WASHINGTON -- Just days away from a vote on raising the deposit insurance premium, the Federal Deposit Insurance Corp. made two disclosures Wednesday that bolster the case against a premium increase.
The nation's insured commercial banks earned $7.9 billion in the second quarter, the FDIC said. It was the industry's second consecutive quarterly earnings record.
And the agency also reported that the deficit in the Bank Insurance Fund had shrunk since Dec. 31 by $1.5 billion, or 21%, to $5.5 billion on June 30.
Industry problems and the insurance fund deficit had led the FDIC to propose a 22% premium increase.
Delay Favors Opponents
A vote by the FDIC board, scheduled for Sept. 1, was postponed until next Tuesday, giving opponents more time to argue that the proposed increase would be excessive and would crimp the industry's profitability.
"We think the numbers that came out today show that they were too pessimistic," said Edward Yingling, chief lobbyist for the American Bankers Association. "There is no justification now for raising the premiums."
While FDIC was able to cut the insurance fund's deficit, the agency stressed that its first-half expenses totaled $3.3 billion, while premium income only came to $2.8 billion.
Andrew C. Hove Jr., acting FDIC chairman, insisted that the BIF needs to built up a cash cushion with the higher premiums.
"The fact remains that premiums still are not covering expenses," he said. "Isn't that a better time to charge a premium, when you're making money?"
"We need a period of time where our premium income is actually greater than our assessments," Mr. Hove said. "We've got to cover our losses and then we've got to built the fund back up."
The FDIC board, down to four members, from five, since the death last month of Chairman William Taylor, might deadlock on a premium-increase vote.
The agency's quarterly report of industry profits was full of good news. Aside from aggregate net income of $7.9 billion, about $300 million better than the first-quarter mark and a 72% improvement from 1991's second quarter, the number of banks on the FDIC's problem list declined to 956, from 981 at March 31 and 1,016 at yearend 1991.
Notably, assets held by commercial banks on the problem list totaled $494 billion, down from $535 billion in the first quarter and $528 billion at the end of last year.
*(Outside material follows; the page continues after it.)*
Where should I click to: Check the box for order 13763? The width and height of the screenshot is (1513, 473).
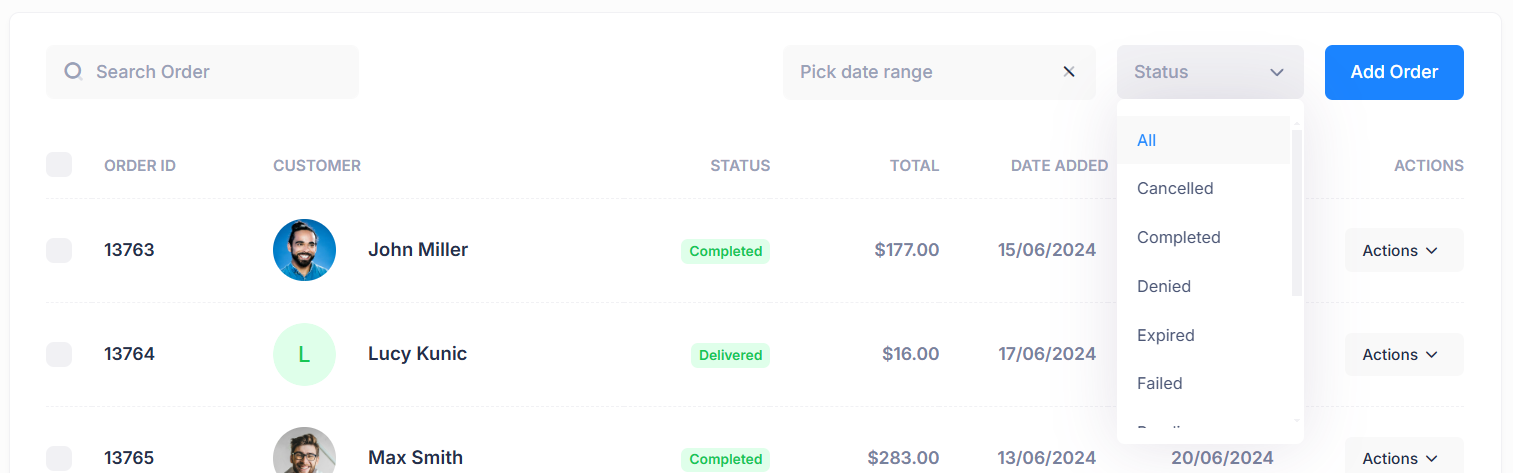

The industry's six-month earnings rose to $15.7 billion, from $10.2 billion in the first half of 1991. (The six-month figure is greater than the sum of the two quarters because of merger accounting.)
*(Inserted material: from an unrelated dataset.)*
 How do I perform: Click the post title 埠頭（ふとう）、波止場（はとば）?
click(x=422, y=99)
Equity capital shot up $9.3 billion, to $248.5 billion, in the second quarter -- the biggest quarterly increase ever. The industry's equity-to-assets ratio was 7.23% at midyear, the highest in 26 years.
Among other highlights of the report:
* Troubled assets dipped below $100 billion for the first time since yearend 1990 as problem loans fell $3.3 billion, to $99.7 billion in the second quarter of 1991.
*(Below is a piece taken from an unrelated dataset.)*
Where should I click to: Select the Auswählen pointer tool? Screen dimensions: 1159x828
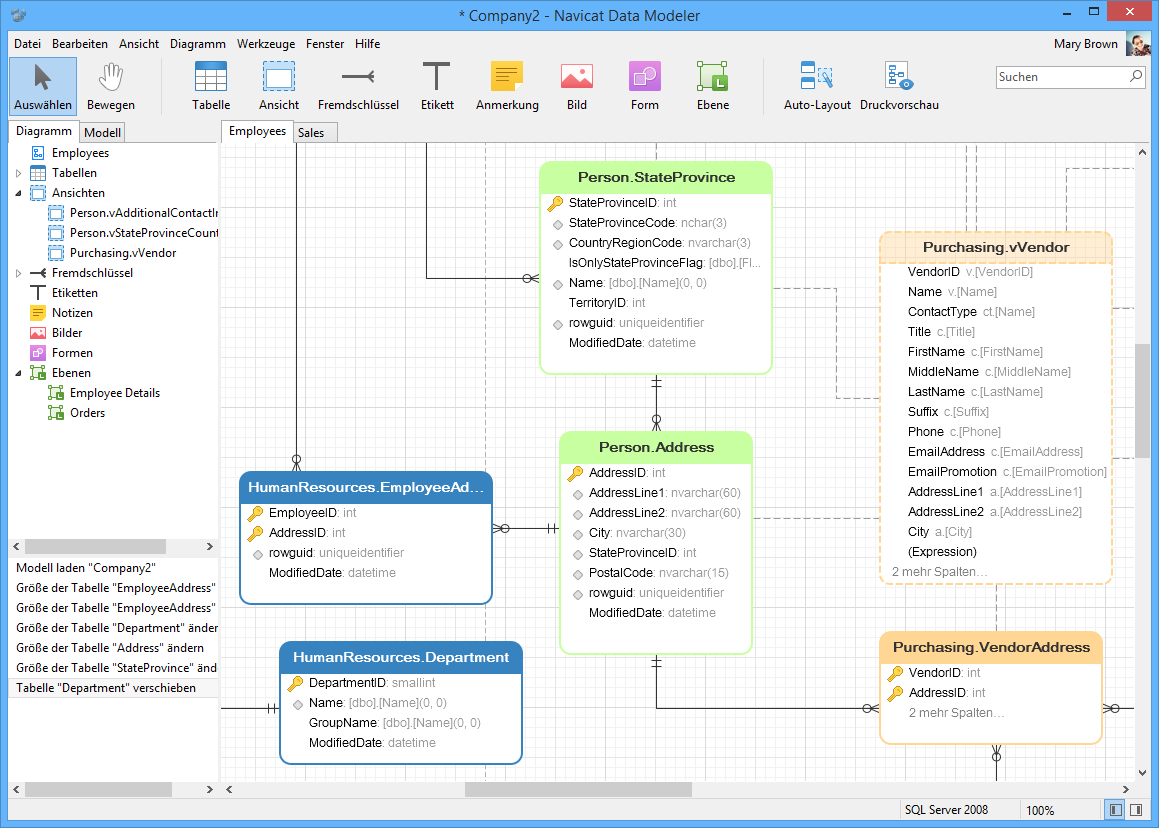click(x=42, y=85)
* Loan-loss reserves in the second quarter totaled $6.3 billion, about one-third less than the reserves taken in the second
This reduction accounted for a big chunk of the year-over-year earnings increase, the FDIC said.
The agency credited low interest rates for much of the industry's success. The second quarter was the fifth in a row in which the spread widened between the rates paid on deposits and the yield on loans.
The industry also shrank for the sixth consecutive quarter. Loans were off $3.8 billion in the second quarter, to $2.07 trillion. Since the end of the 1990, total loans and leases at commercial banks have dropped by $77.4 billion, or 3.7%.
Industrywide return on assets hit 0.94% in the second quarter, the highest level since banks began reporting quarterly income in 1983.
ROA was highest at banks in the Midwest - 1.27% - and lowest in the West and Northeast, each just above 0.75%.
Earnings improved at western banks as troubled assets fell, the FDIC said. But the agency warned that the positive news there could be "attributable to the accounting treatment of several large bank mergers."
Banks under $100 million in assets had the highest return on assets, 1.13%, and banks with more than $10 billion in assets had the lowest, 0.74%.
Annual Profit Record in Sight
The FDIC said industry earnings this year are likely to eclipse the annual record of $24.9 billion set in 1988.
But the agency threw up some red flags, particularly the fact that banks still hold $393 billion in commercial real estate loans.
The FDIC also said the industry's shrinking loan portfolio "does not bode well for net interest margins if interest rates rise."
Banks' collective decision to buy longer-maturity investment securities rather than make new loans may increase interest-rate risk, the FDIC said.